No sabía a quién mirar con más detenimiento, pues en cada cual encontraba algún rasgo que lo hacía particularmente bello. Tenían la piel blanca y casi desprovista de vello, si acaso una ligera pelusa sombreaba las piernas como un baño de oro o florecía en los sobacos o en las ingles, los rasgos armoniosos y delicados, y estaba claro que, a pesar de su equívoca belleza de espíritus súcubos, no eran mujeres -a uno le había visto bien a las claras las verijas; a otro le vio las nalgas y juró que nunca había visto trasero más tentador y seductor a ninguna puta, ni siquiera el culo de su preferida del Trastévere, una muy bella moza entre cuyas piernas hallaba consuelo. Pero había algo muy femenino y, por lo tanto, diabólico y luciferino en aquellos cuerpos, no le cabía la menor duda de eso.
No podían considerarse bárbaros aquellas angelicales criaturas.

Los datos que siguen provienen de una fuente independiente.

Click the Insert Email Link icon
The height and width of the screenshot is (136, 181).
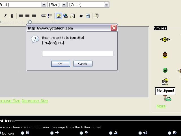[72, 16]
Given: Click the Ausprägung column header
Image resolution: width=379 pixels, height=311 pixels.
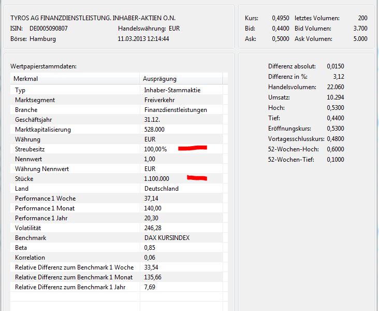Looking at the screenshot, I should [x=159, y=79].
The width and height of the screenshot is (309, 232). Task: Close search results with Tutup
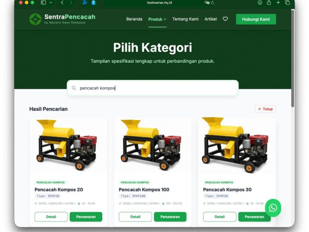tap(265, 109)
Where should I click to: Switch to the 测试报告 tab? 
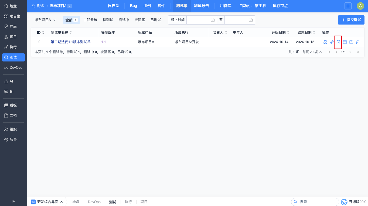[201, 6]
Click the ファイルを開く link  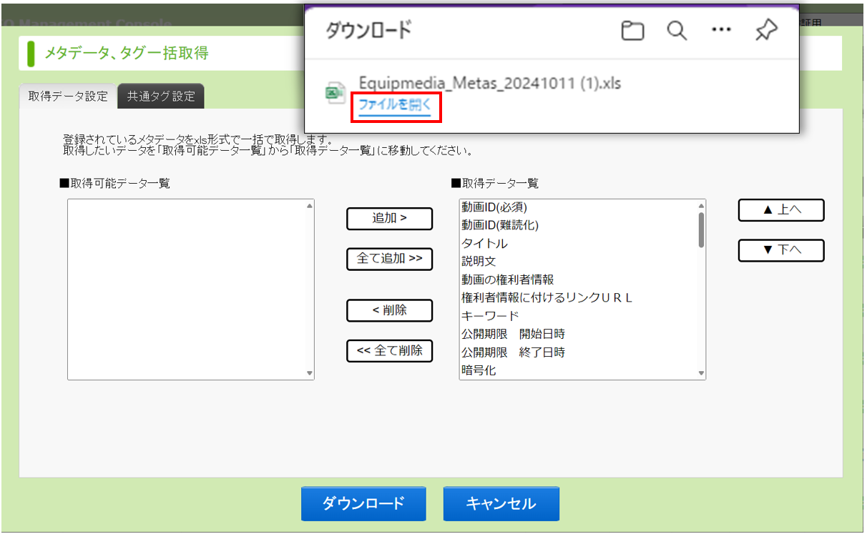[x=396, y=105]
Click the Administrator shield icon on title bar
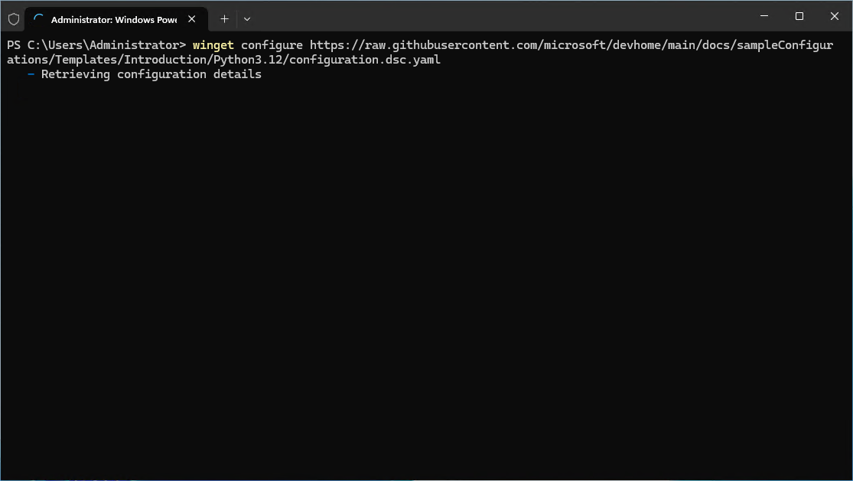 click(14, 18)
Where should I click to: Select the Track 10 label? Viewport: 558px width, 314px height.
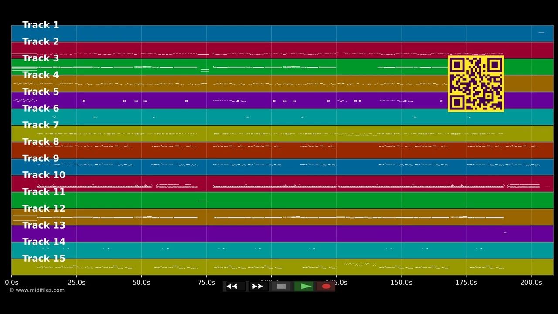(44, 175)
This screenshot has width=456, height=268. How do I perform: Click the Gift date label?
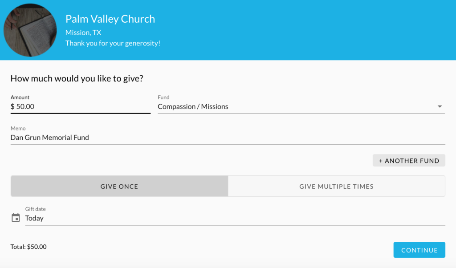36,209
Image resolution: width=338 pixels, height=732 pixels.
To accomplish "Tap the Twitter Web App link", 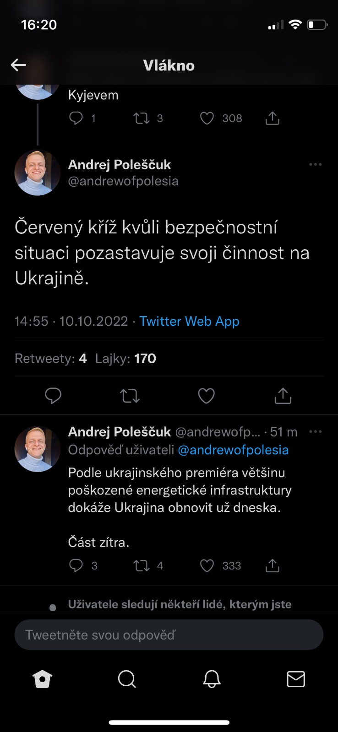I will (x=189, y=321).
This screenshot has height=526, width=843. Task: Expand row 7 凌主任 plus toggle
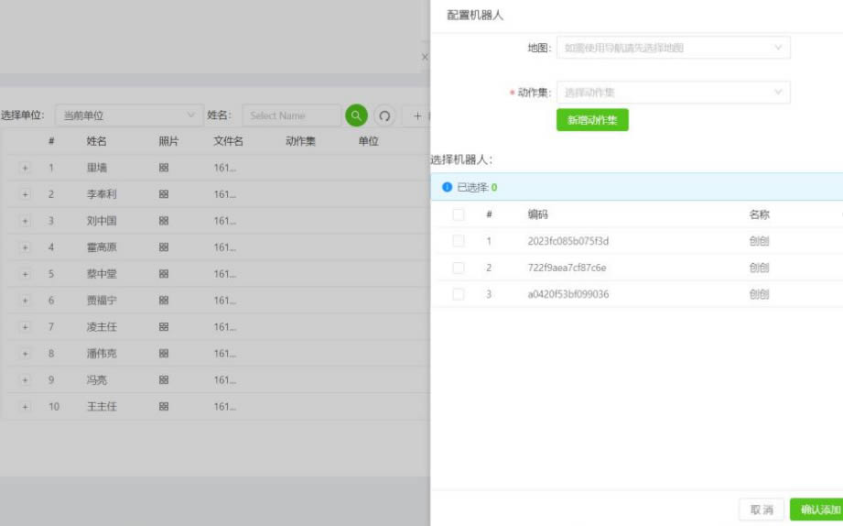pyautogui.click(x=25, y=327)
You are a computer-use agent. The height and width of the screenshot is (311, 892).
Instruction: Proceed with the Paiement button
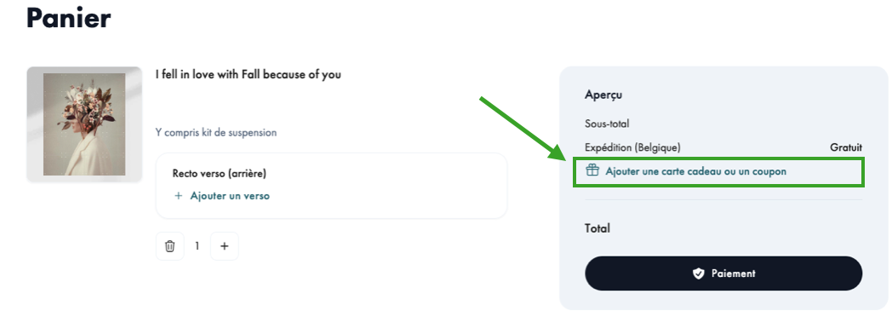point(723,274)
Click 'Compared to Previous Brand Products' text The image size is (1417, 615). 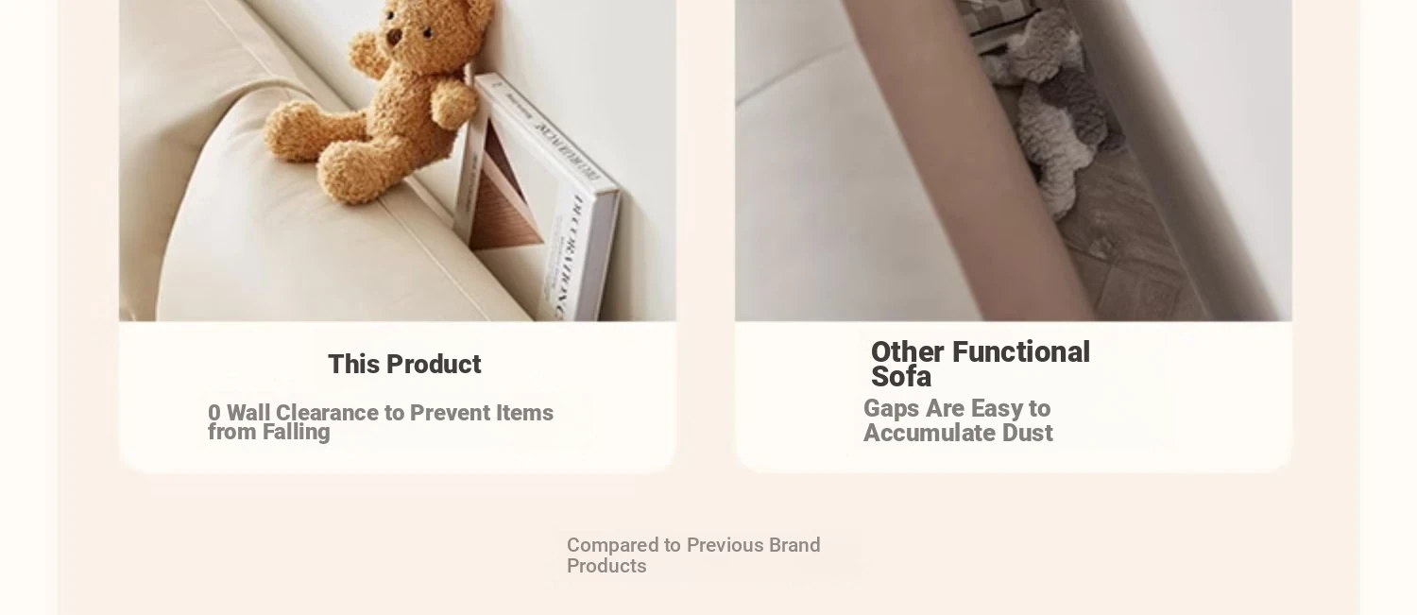tap(693, 555)
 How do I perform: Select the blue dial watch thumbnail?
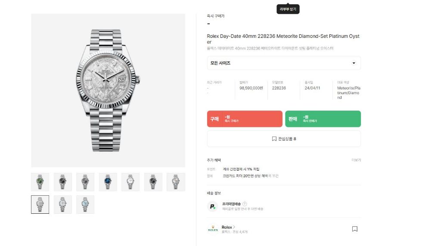pos(108,182)
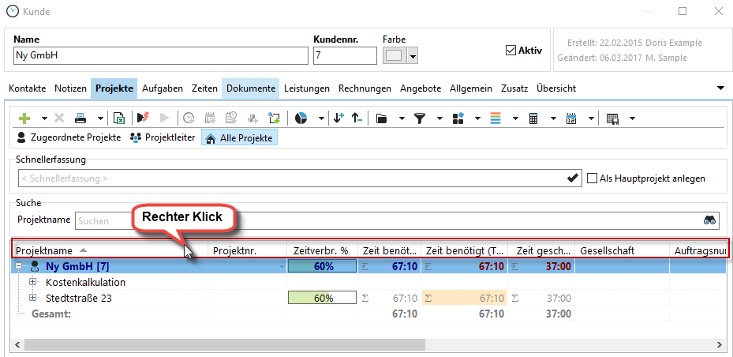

Tenían, además, el aire de patricios altivos y no de vulgares plebeyos, las greñas rubias como las espigas de trigo que sueñan convertirse en pan ázimo, y largas y muy hermosas, y los ojos, cuya mirada ya se ha dicho que albergaba la arrogancia acaso de su antigua libertad, cerúleos como las aguas del mar que refleja el cielo.
El
Sumo Pontífice preguntó a los tratantes, sin quitar la vista de
encima a los prisioneros de guerra y a sus desnudos cueros, de qué
rincón del mundo procedían aquellas criaturas. “Son de la isla de
Britania, de la nación de los anglos -le respondieron-, donde todos
tienen más o menos las mismas pintas de traza y aspecto”.
Gregorio, que nunca había visto a nadie igual, preguntó sin quitarles la vista de encima si ya habían recibido las aguas sagradas del bautismo o si todavía eran bárbaros infieles y salvajes aquellos isleños. “Aún son paganos, Santidad” le respondieron. “¡Ay!” Exclamó Gregorio con un suspiro que le salió del alma, que le brotó de lo más hondo de las entretelas del corazón y sus adentros-, "¡Qué pena! ¡Qué lástima que una juventud tan lozana como esta esté todavía a merced del Príncipe de las Tinieblas! ¡Qué pesadumbre que unos cuerpos tan hermosos alberguen unas almas hueras del don de la gracia del divino sacramento! Si son... -exclamó con una lágrima de verdad en los ojos, visiblemente emocionado ante tanta belleza tan turbadora, una lágrima que no le dejaba acabar la frase ahogándole la voz-, si son como los propios ángeles del Cielo".
Poco después serían enviadas hordas de monjes católicos, apostólicos y romanos desde la Ciudad Eterna por orden del Santo Padre a evangelizar a anglos y sajones, a los que no deslumbraron con la luz del Evangelio, sino que los dejaron, inculcándoles la fe y la moral judeocristiana, literalmente ciegos.